DIRECTIONS
Please report, as a bare number, how many lines below include the string "arrow".

PROVIDED RECORDS

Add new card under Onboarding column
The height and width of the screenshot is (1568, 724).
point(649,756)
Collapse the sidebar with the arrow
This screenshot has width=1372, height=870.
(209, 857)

--

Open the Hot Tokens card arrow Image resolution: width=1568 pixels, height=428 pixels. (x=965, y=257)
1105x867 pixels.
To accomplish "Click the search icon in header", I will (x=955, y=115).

---

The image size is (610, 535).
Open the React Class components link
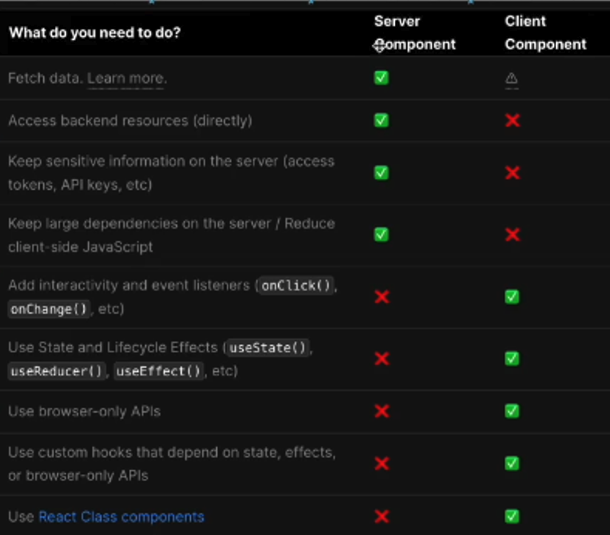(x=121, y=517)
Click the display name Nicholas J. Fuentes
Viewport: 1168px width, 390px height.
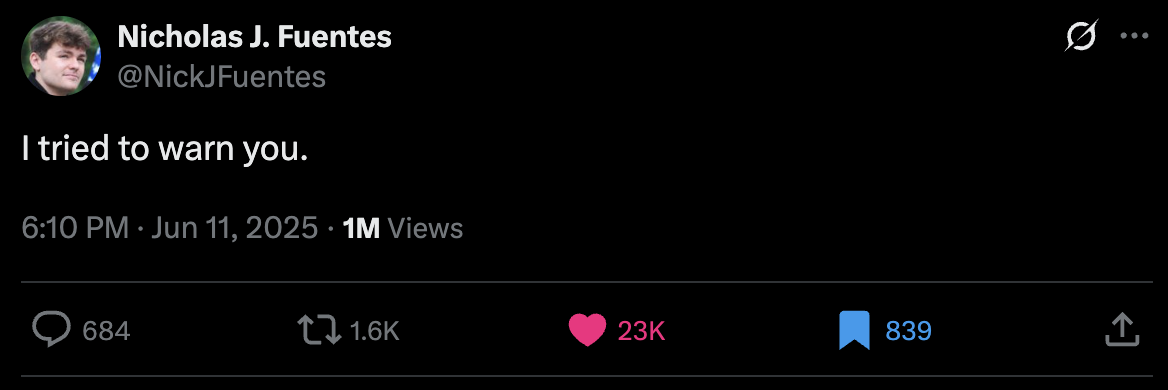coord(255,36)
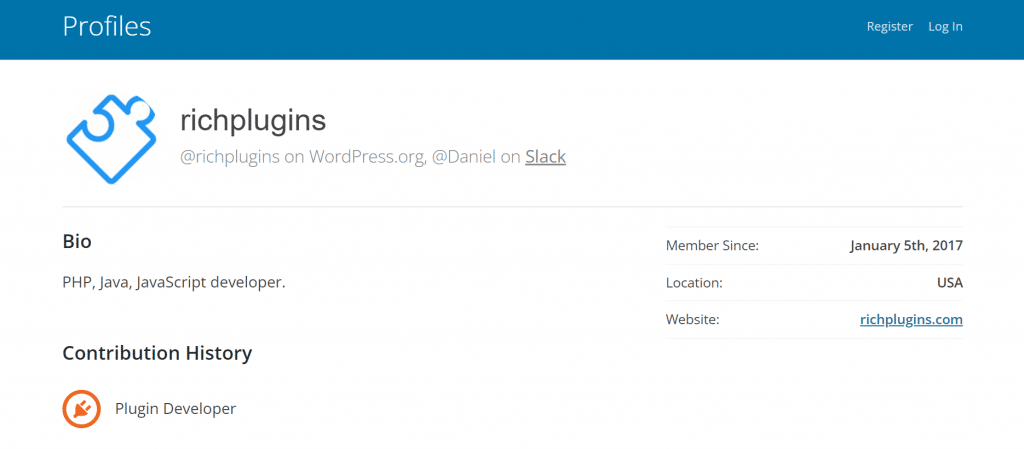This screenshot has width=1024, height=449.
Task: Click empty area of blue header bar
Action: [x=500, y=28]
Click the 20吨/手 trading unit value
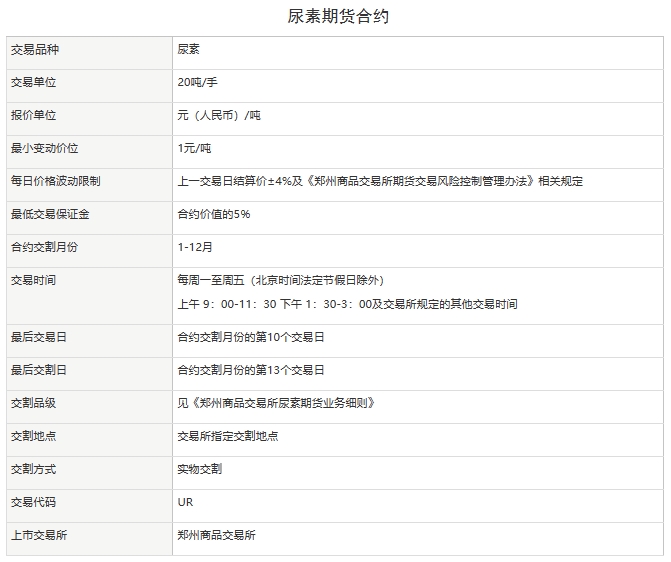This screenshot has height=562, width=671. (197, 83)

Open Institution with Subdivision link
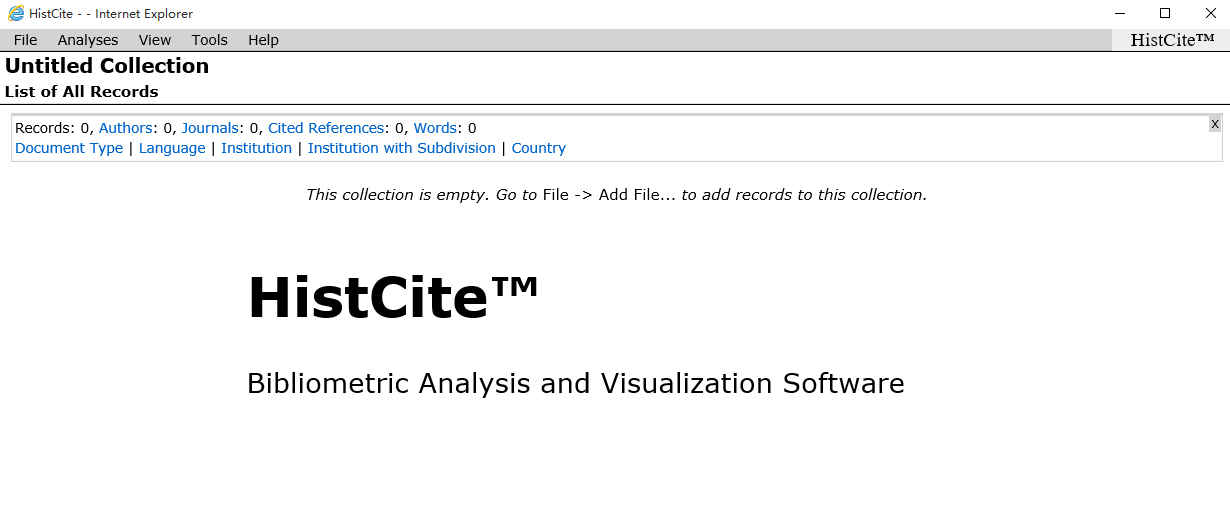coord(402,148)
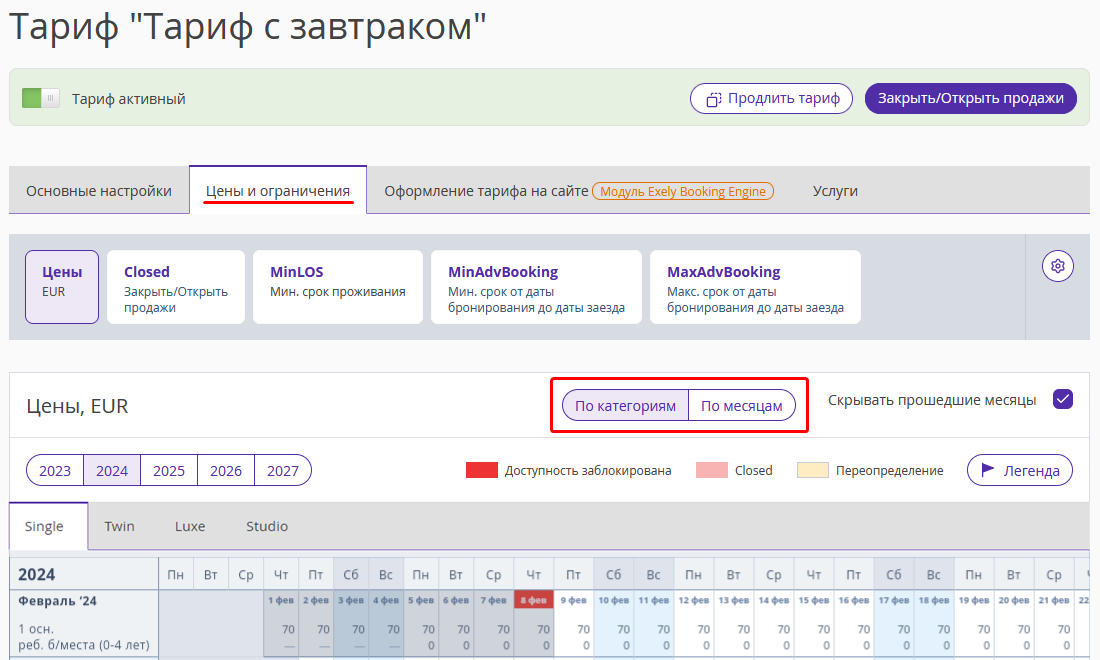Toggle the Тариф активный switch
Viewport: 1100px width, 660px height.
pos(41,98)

TASK ANSWER
2